Certo le accuse sono pesantissime quelle rivolte contro l’aitante  presunto avvocato con laurea conseguita presso  l’Università di Tirana, si dice in paese, dove sarebbe andato almeno tre volte. Così il presentatore di Italia 1 della trasmissione “Le Iene”  Giulio Golia, si è armato di documenti e interviste, lo ha atteso sotto il suo ufficio a Frosinone , prima però aveva ascoltato  le persone truffate le quali hanno scaricato  una marea di accuse per il comportamento certamente poco edificante tenuto dal Pignalberi,  in materia di tasse non pagate a saldo e stralcio, di auto vendute e non consegnate di assicurazioni fasulle ecc. che comunque sono al vaglio del magistrato.    La cui storia politica era culminata con l’approccio a Fratelli D’Italia, il partito della Meloni di cui lui si vantava di essere uno dei migliori 10 vicino a lei, e per quel partito  concorse  a Frosinone nel 2017, raccogliendo una cinquantina di voti, poi nel 2018, viene definitivamente cacciato  dal partito di FdI.

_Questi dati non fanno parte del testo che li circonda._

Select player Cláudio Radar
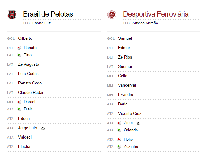This screenshot has height=158, width=200. click(31, 93)
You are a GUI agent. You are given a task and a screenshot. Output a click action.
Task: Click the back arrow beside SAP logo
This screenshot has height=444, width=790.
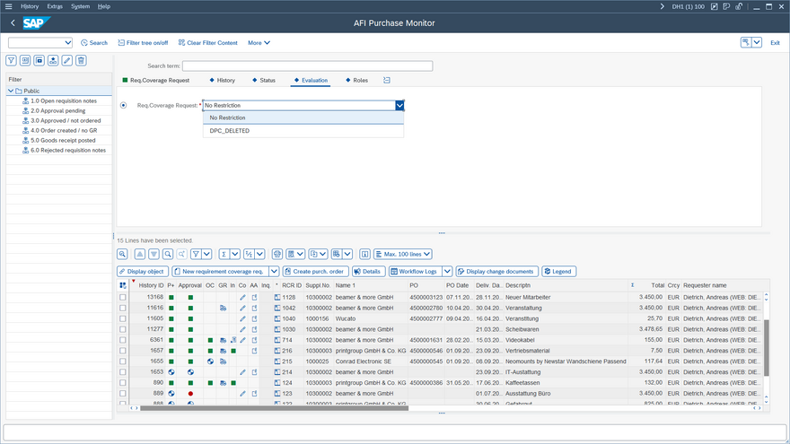pos(13,22)
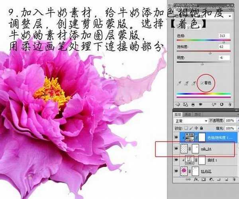Enable the 着色 (Colorize) checkbox
The image size is (239, 199).
coord(202,83)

Una storia raccontata dalle jene davvero allucinante.   Dai carabinieri della stazione di Piglio, risultano una sequela di denunce, che ovviamente sono state rimesse tutte alla Procura della Repubblica di Frosinone, che le sta vagliando, perché alcune famiglie di La Forma di Serrone sono state messe letteralmente in croce,  invece di essere salvate.  Famiglie intervistate  che hanno lanciato pesantissime accuse in video. Addirittura, le Iene sostengono  che le vittime avrebbero subito intimazioni per non andare in video a denunciare il presunto  avvocato truffaldino, che è stato beccato addirittura in viale Mazzini a Frosinone,  dove il Pignalberi che insultava una donna e conferma: “ E’ l’unica cosa vera, ma vengo da minacce da parte di lei“ – “su cui pende anche un giudizio per ever minacciato mia figlia”. L’avv. Roberto Filardi , che tutela la donna ha presentato delle memorie difensive nel procedimento per stalking e una denuncia per calunnia. Ma il Pignalberi sarebbe stato denunciato anche per appropriazione indebita di titolo.

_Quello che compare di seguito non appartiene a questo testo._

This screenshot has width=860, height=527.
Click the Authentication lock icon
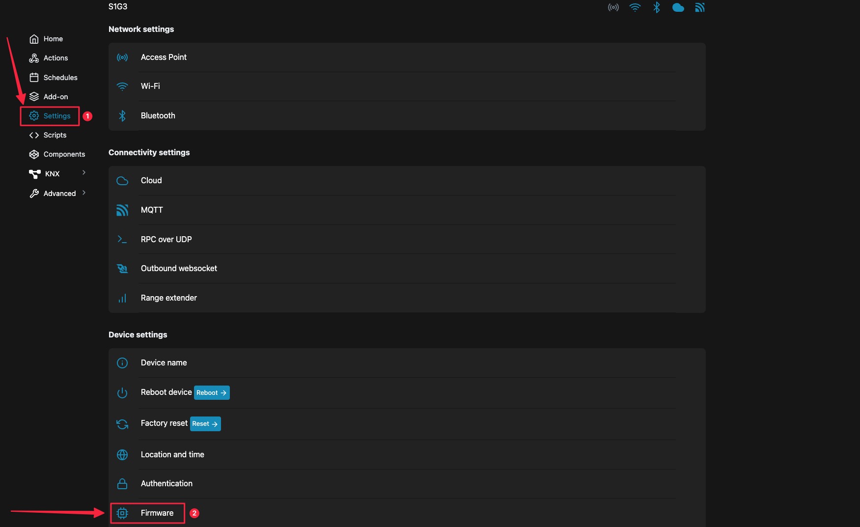pos(122,484)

L’ordine degli avvocati, intanto, prende le distanze e il presidente Vincenzo Galassi: “ E’ facile verificare se uno è iscritto all’albo. Basta andare sul sito web del Cnf che indica l’ordine di appartenenza.-  Poi ribadisce – che per essere avvocati non basta la laurea ma bisogna aver superato un esame dopo 18 mesi di pratica. In merito a questa vicenda, se ci sarà un processo per esercizio abusivo della professione forense, proporrò al consiglio forense la costituzione di parte civile”.

Intanto a livello politico, sia a livello nazionale, che provinciale oltre che locale da Fartelli d’Italia si prendono le distanze da questo ”discusso” personaggio, che di recente a Serrone, si era messo in mostra anche contro la sentenza emanata dal Tribunale di Frosinone che stabiliva la validità del Consorzio Stradale  della lottizzazione di Monte Scalambra per la sola gestione delle strade, cercando di aggrapparsi a fantomatici cavilli giudiziari, peraltro inesistenti.

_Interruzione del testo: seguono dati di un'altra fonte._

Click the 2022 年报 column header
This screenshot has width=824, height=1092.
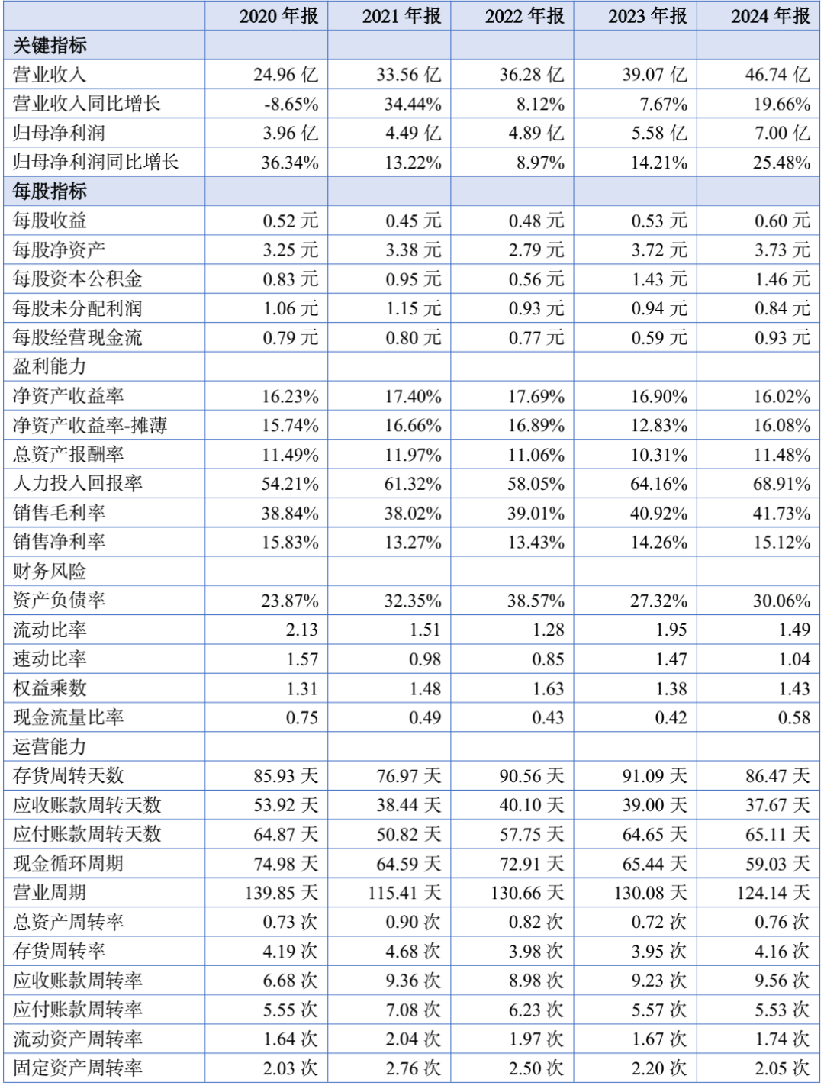click(x=525, y=16)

 Quindi dopo le prese di distanza da parte di tutti ad Iniziare da Giorgia Meloni è arrivata di recente anche quella della sezione di Serrone, del Consigliere  Comunale e responsabile della locale sezione Andrea Lucidi, che ha preso nette distanze da questo comportamento presunto truffaldino.  Il quale si vanta di assistere le famiglie,  invece le avrebbe rovinate. Intanto chiede il diritto di replica a mediaset alla quale chiederà i danni il 28 Giugno prossimo.  E seguita a ripetere: “ Ho le prove e i documenti con i quali sono in grado di far emergere la verità”. Chi vivrà vedrà come finirà questa , comunque, antipatica storia che di fatto ha rovinato il buon nome del  paese come afferma Fratelli d’Italia locale.  Le Iene gli hanno consentito  di replicare a breve.